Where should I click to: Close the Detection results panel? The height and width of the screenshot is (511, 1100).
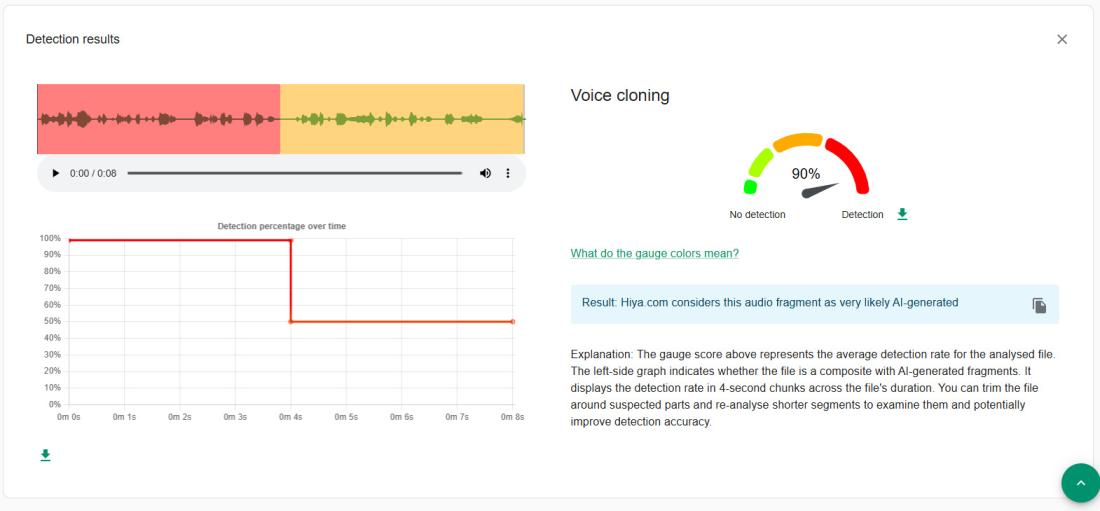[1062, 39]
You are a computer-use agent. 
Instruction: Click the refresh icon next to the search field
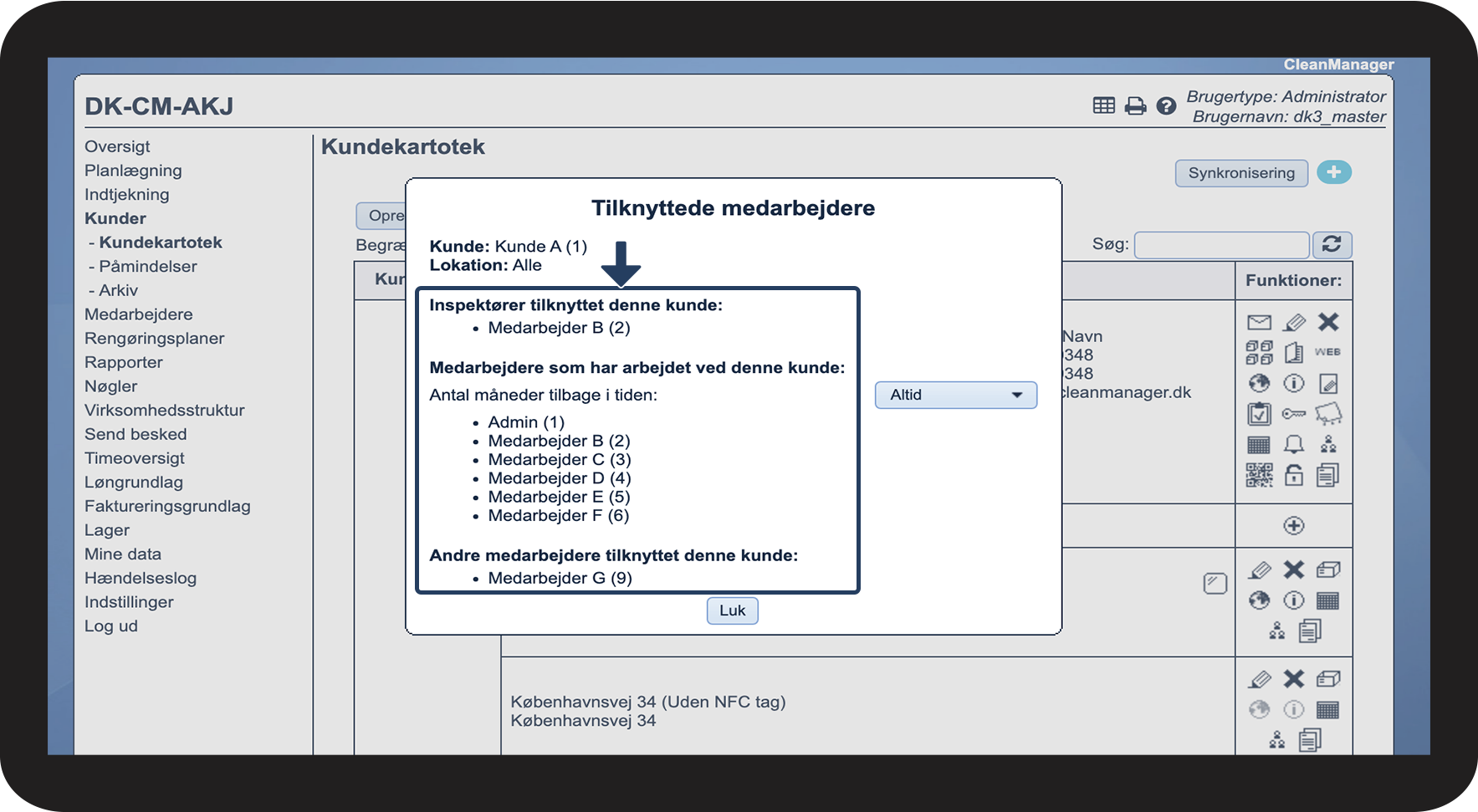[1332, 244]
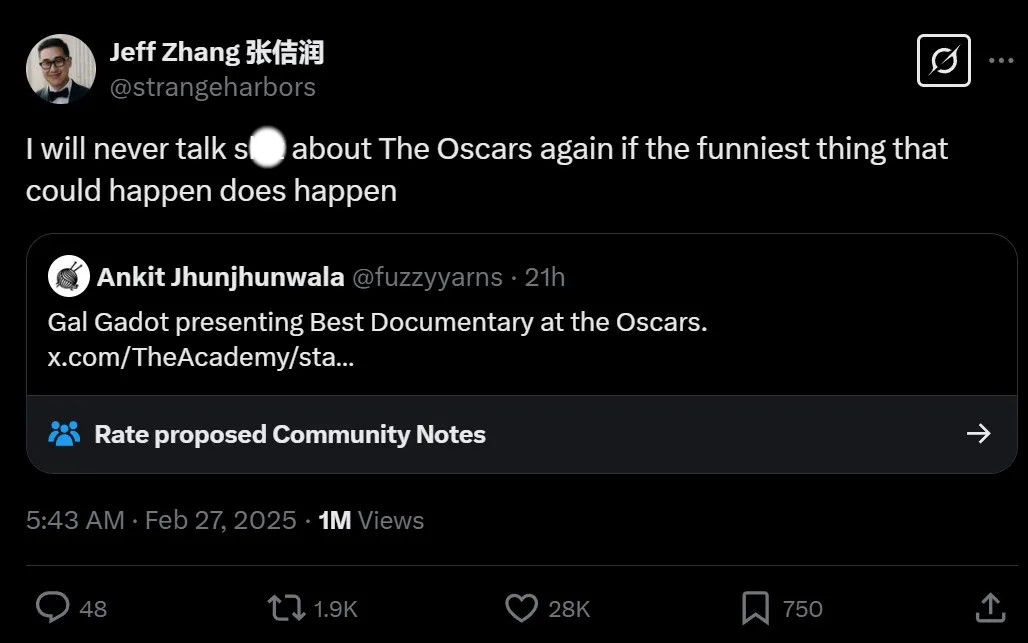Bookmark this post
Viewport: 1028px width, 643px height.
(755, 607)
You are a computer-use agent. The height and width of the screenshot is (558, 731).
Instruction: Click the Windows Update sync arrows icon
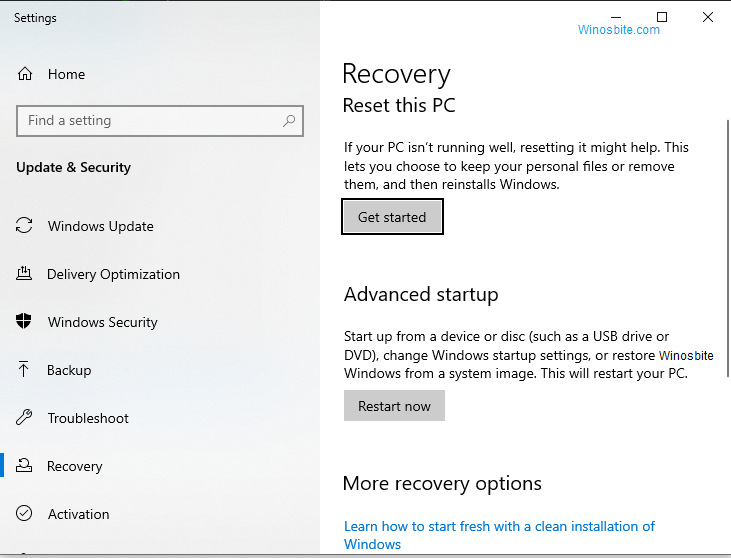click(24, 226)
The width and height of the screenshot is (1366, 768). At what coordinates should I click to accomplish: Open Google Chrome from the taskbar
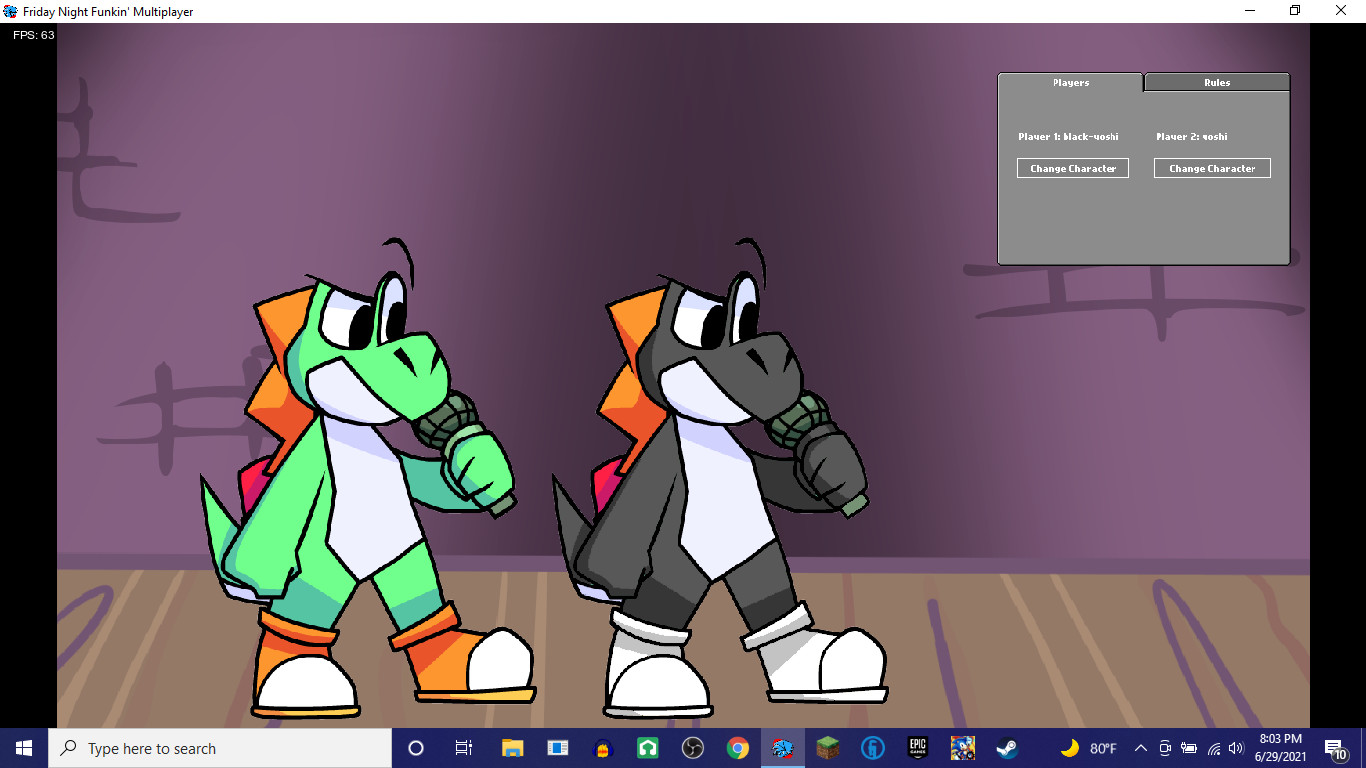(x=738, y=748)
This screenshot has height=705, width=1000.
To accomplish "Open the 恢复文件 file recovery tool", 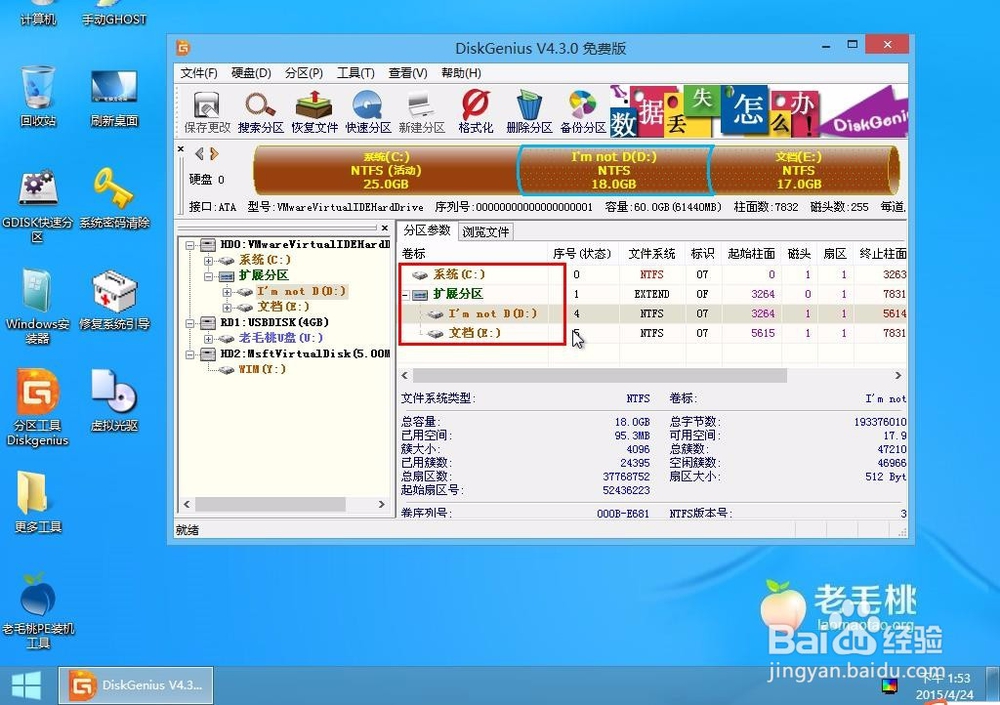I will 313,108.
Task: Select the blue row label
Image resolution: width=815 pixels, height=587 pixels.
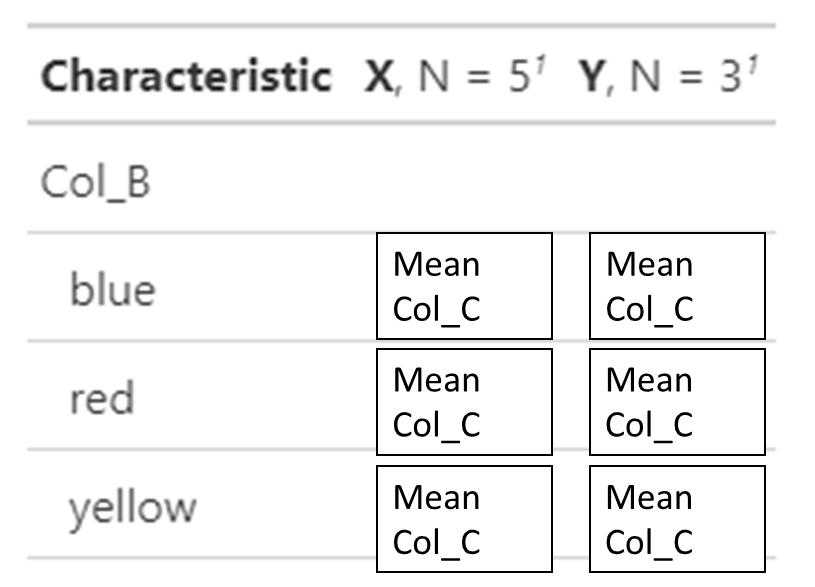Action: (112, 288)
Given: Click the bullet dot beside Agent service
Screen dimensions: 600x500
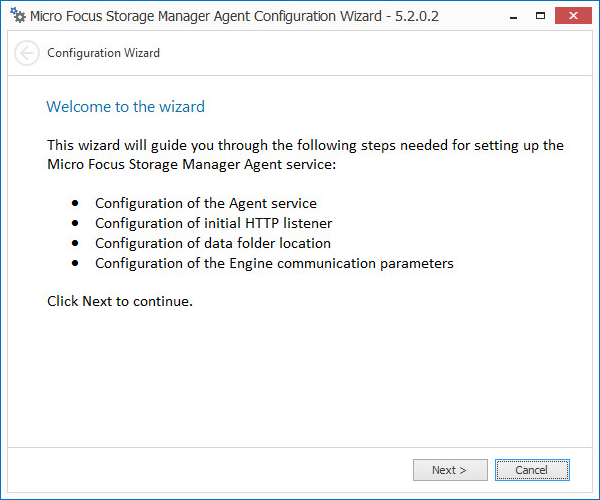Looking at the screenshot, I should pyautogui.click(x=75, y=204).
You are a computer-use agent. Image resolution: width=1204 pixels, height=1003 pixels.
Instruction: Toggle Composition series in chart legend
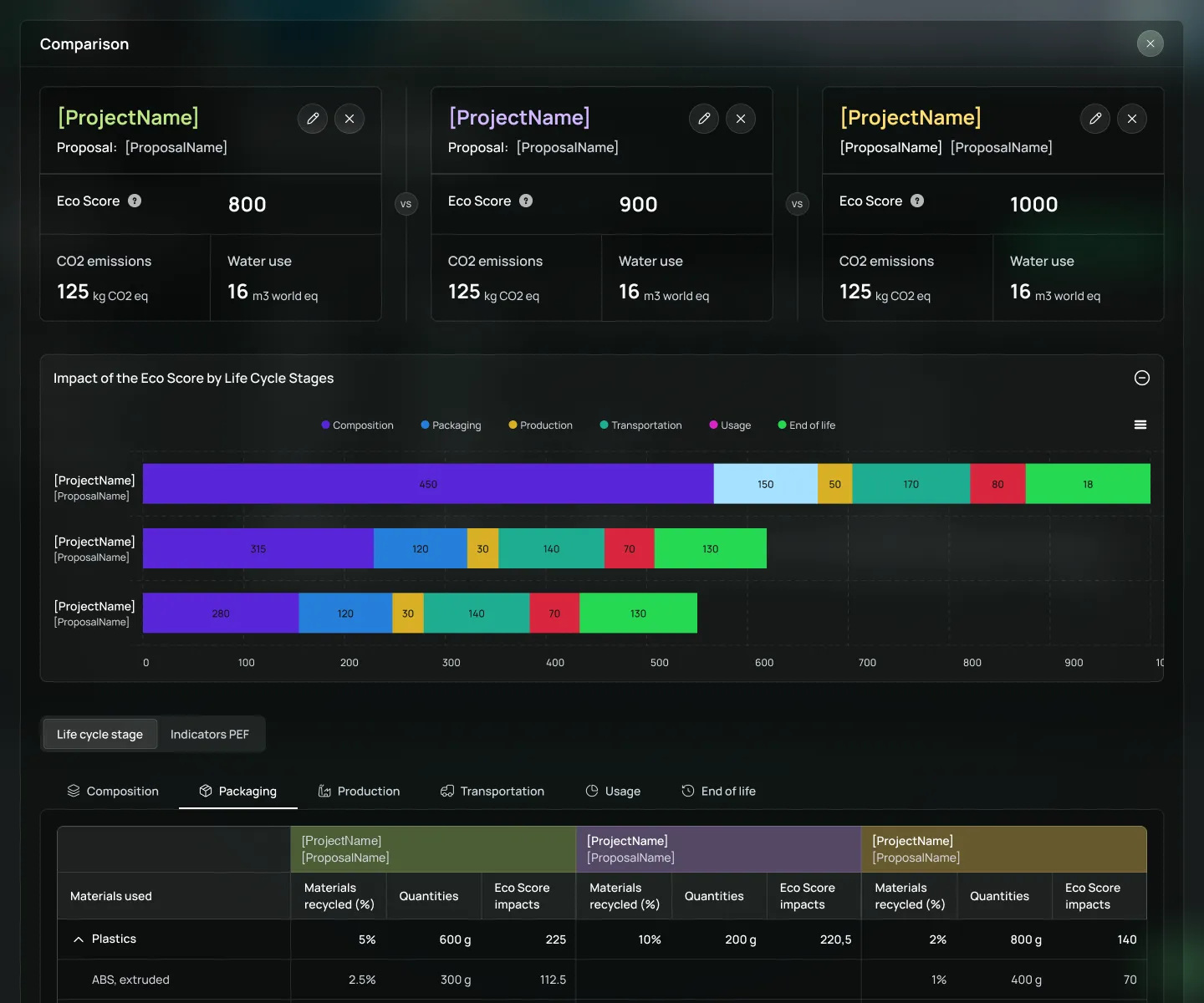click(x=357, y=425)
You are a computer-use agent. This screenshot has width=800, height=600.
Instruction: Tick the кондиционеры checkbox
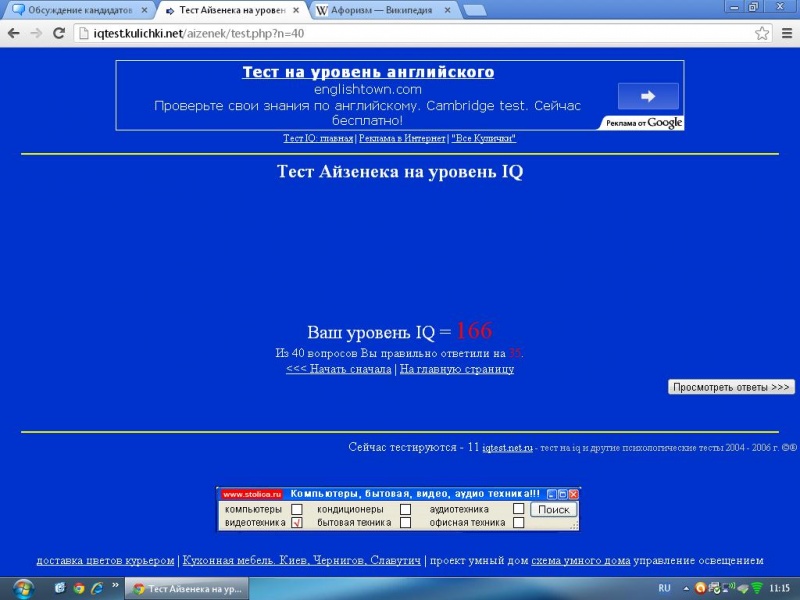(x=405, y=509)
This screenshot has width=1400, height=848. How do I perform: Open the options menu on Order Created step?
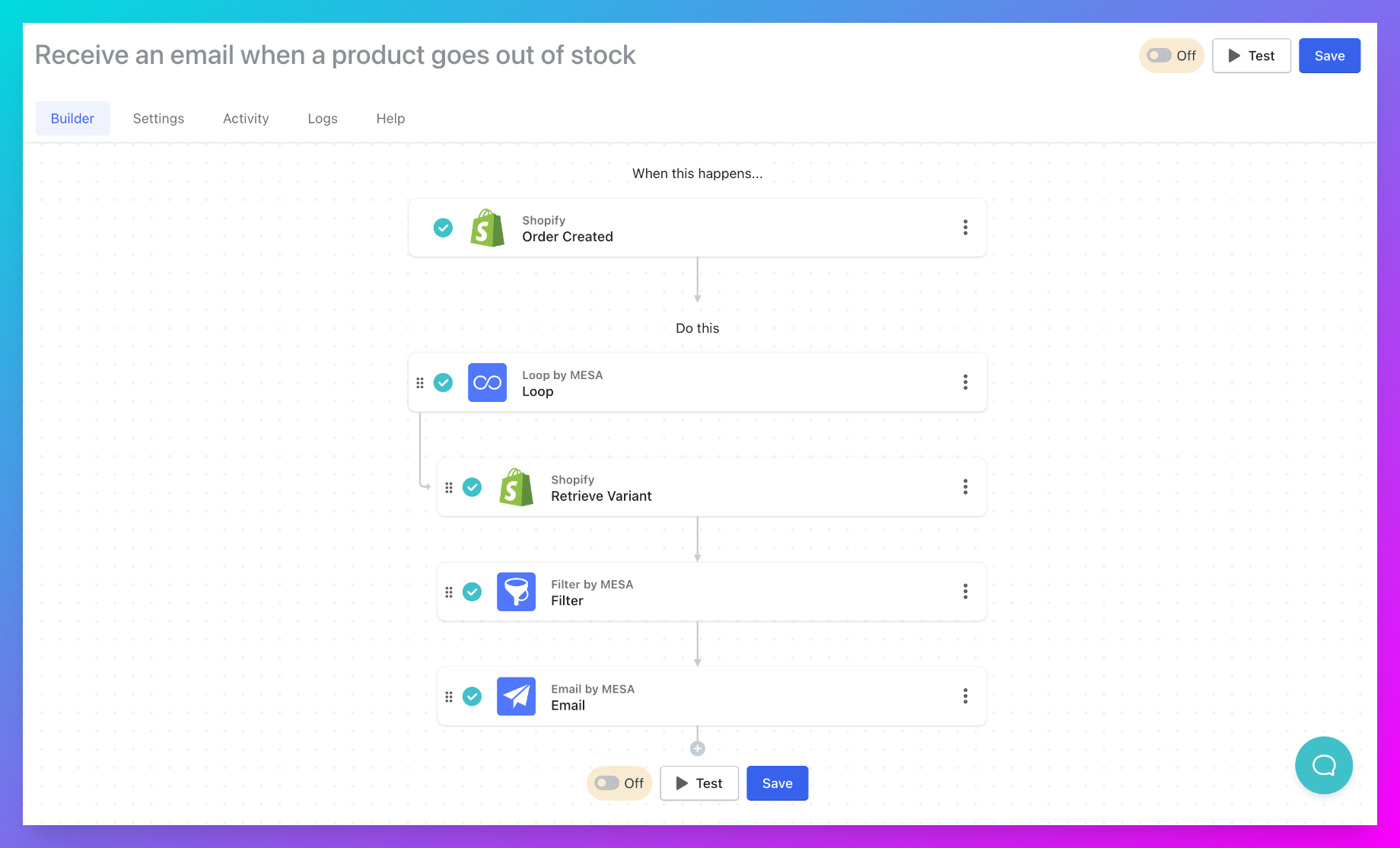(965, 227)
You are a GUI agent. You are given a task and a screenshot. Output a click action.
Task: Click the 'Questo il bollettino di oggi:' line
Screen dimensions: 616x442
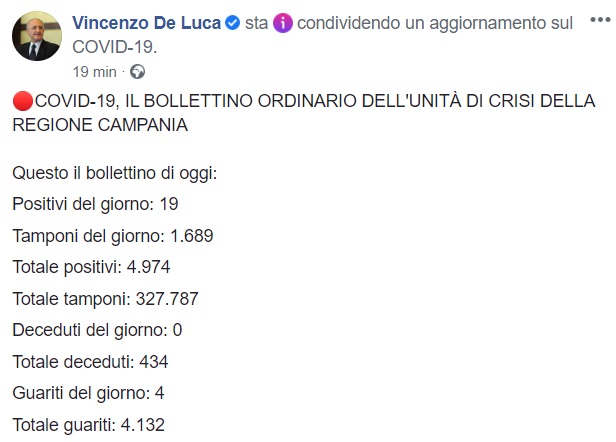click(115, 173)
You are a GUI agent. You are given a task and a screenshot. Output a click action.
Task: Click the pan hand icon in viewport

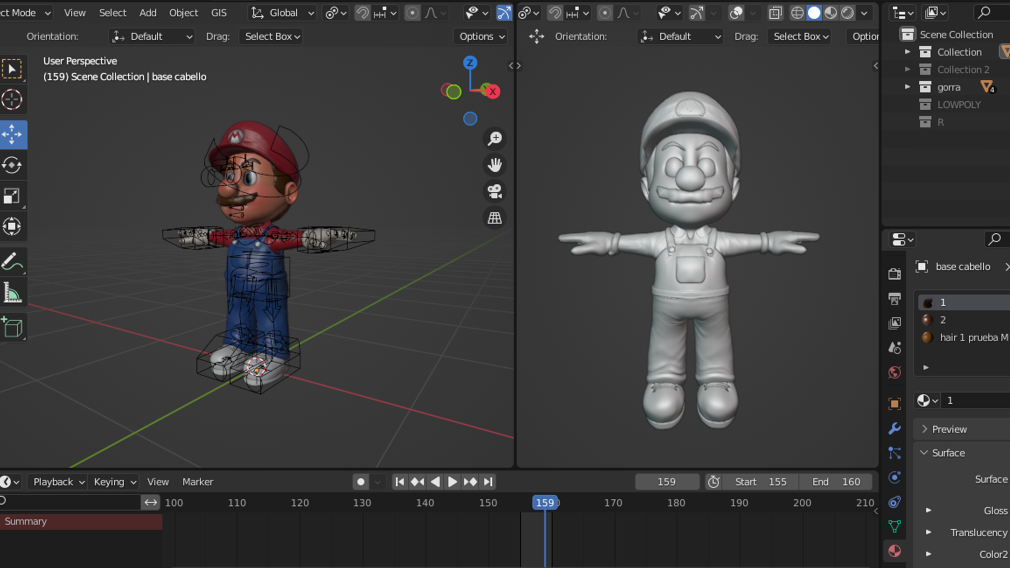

What you should do:
Filter the records above for lines with "computer".

Response area:
You are a computer-use agent. 
You are a computer-use agent. The height and width of the screenshot is (558, 731).
You are a computer-use agent. Image resolution: width=1204 pixels, height=1003 pixels.
You are a computer-use agent. This screenshot has width=800, height=600.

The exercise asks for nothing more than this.